Aunque más importante que saber hacer cosas entretenidas es una personalidad que no aburra. Puede que tu colega toque muy bien a Frank Zappa, pero ¿cómo va a impresionarte tras oírlo con asiduidad durante noventa y seis horas en la tienda? Los supervivientes de sombríos viajes por la naturaleza salvaje recomiendan con abrumadora insistencia que se eviten las personalidades hiperactivas. Los recluidos en la soledad de la naturaleza con los nervios más a flor de piel, incapaces de captar la importancia que tiene tomarse las cosas con calma y pensárselas dos veces, pueden perturbar fácilmente el delicado y perezoso ambiente del campamento y exacerbar el ya de por sí serio déficit de actividades con que llenar las horas de plomo.
La tienda de montaña media tiene apenas más sitio para moverse que una cabina de teléfono y el área del suelo es menor que el de un cama de matrimonio.

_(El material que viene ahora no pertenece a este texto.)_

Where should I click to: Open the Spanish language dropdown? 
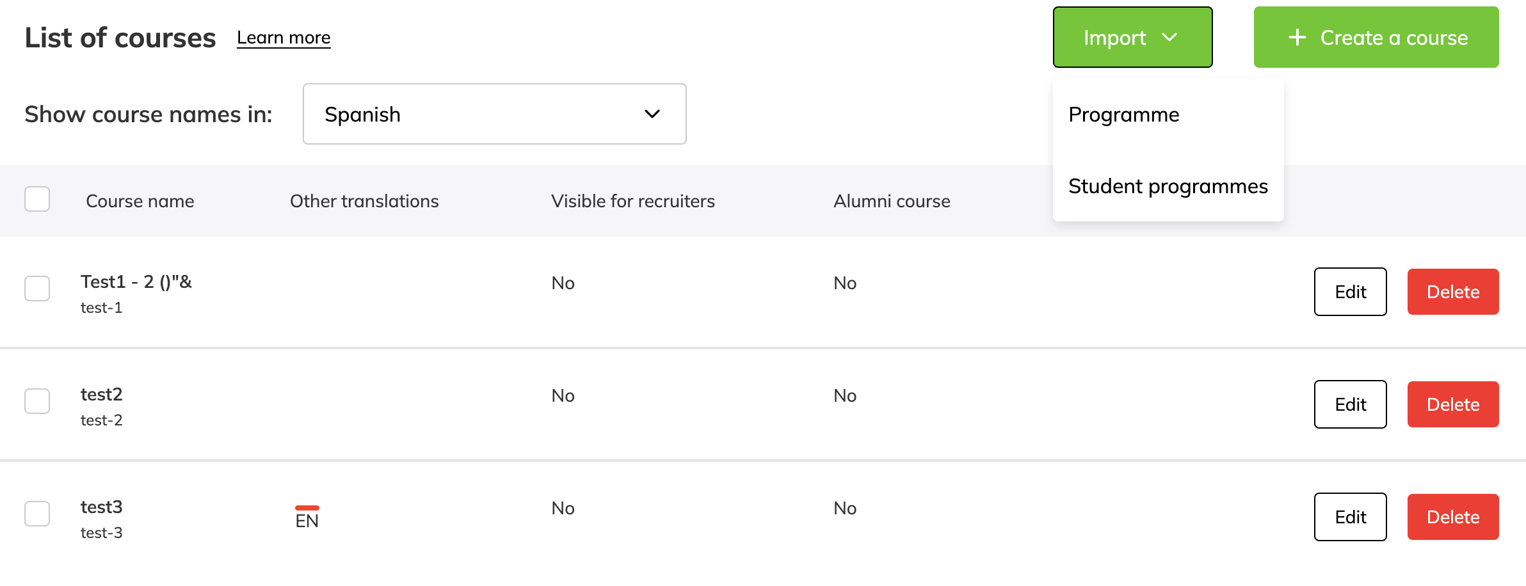pos(494,114)
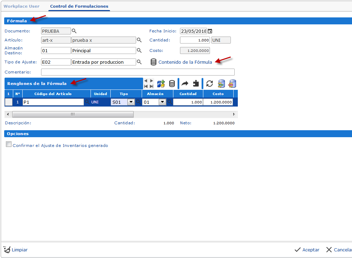Select the Control de Formulaciones tab

79,6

Forzados a tan ineludible intimidad, los nervios se ponen de punta fácilmente y la menor irritación se amplifica enseguida hasta convertirse en un agravio intolerable. Hacer ruido con los huesos de los nudillos, hurgarse la nariz, roncar, la violación del espacio soberano de un compañero de tienda con el amorfo pie de un saco de dormir pueden sembrar las semillas de la violencia.

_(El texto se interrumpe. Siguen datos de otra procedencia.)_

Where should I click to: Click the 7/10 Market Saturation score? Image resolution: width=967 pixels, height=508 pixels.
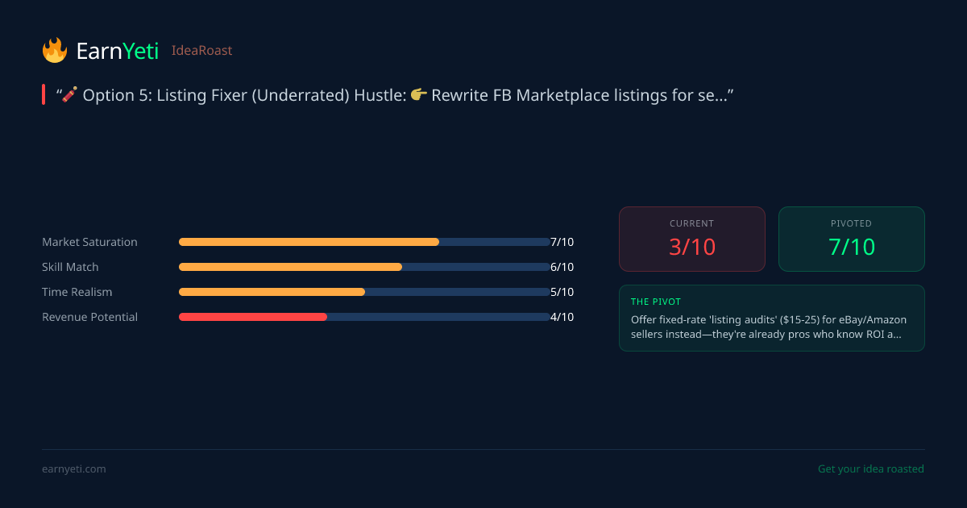pyautogui.click(x=562, y=242)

Cuando las discusiones al calor del momento se vuelven demasiado explosivas, los juegos pueden ofrecer un canal más estructurado para dar salida a la frustración y pasar el tiempo civilizadamente. Como cuando se está en las honduras de parajes inhóspitos el dinero siempre parece un bien demasiado abstracto, el juego parecerá seguramente más apasionante si las apuestas se limitan a los artículos de valor inmediato en el viaje: las raciones de un día, si la comida no sobra, por ejemplo, o las prendas de vestir secas que puedan quedar, unos centímetros cuadrados de suelo más o partes considerables de la carga cuando se vaya a salir. Los juegos electrónicos o consolas manuales son entretenidos, pero parece que sus incesantes pitidos guardan relación con un porcentaje de roturas accidentales superior al normal mientras el dueño del juego está en la letrina.
Los libros no son ligeros, pero su cociente de gramo por peso por minuto de entretenimiento es mucho mejor que el de los estupefacientes. Una escuela de pensamiento sostiene que la vida en la tienda nubla hasta tal punto el intelecto que la única literatura capaz de mantener el interés es la más simple y hueca y rebosante de acción: la ciencia ficción, la pornografía, las novelas policíacas. Otros recomiendan que se lleven tomos enjundiosos, de esos que siempre has querido leer pero nunca has sido capaz: cuando estés lo bastante aburrido, al fin y al cabo, leerás cualquier cosa que tengas a mano, y seguramente más de una vez. En efecto: ¿Por qué no aprovechar el tedio sin igual de una acampada baja la tormenta para al menos empezar a leer a Proust? Pero la mejor lectura de todas cuando se está recluido en una tienda de campaña puede que sea la literatura que trata precisamente de expediciones, porque a la vez que entretiene da ideas. Cuando te hundes en un abismo de conmiseración hacia ti mismo simplemente porque te has pasado las vacaciones del año atrapado en una tienda empapada que huele a calcetines sucios, quizás vuelvas a ser dueño de ti mismo si lees los horrores padecidos por los primeros exploradores polares, como Nansen, Shackelton y Scott.
A veces el destino sonreirá a los encerrados en las tiendas, o al menos les hará una mueca maligna y romperá su tedio subiendo el nivel de su miseria hasta el punto de que la supervivencia misma esté en peligro. Que caiga un rayo o se venga encima una avalancha, que la tienda se desintegre al estallar un hornillo, que se tenga apendicitis a más de dos mil kilómetros del hospital más cercano o que se sufra el ataque de un oso gris: nada cura el tedio existencial tan deprisa como una amenaza grave contra la propia existencia.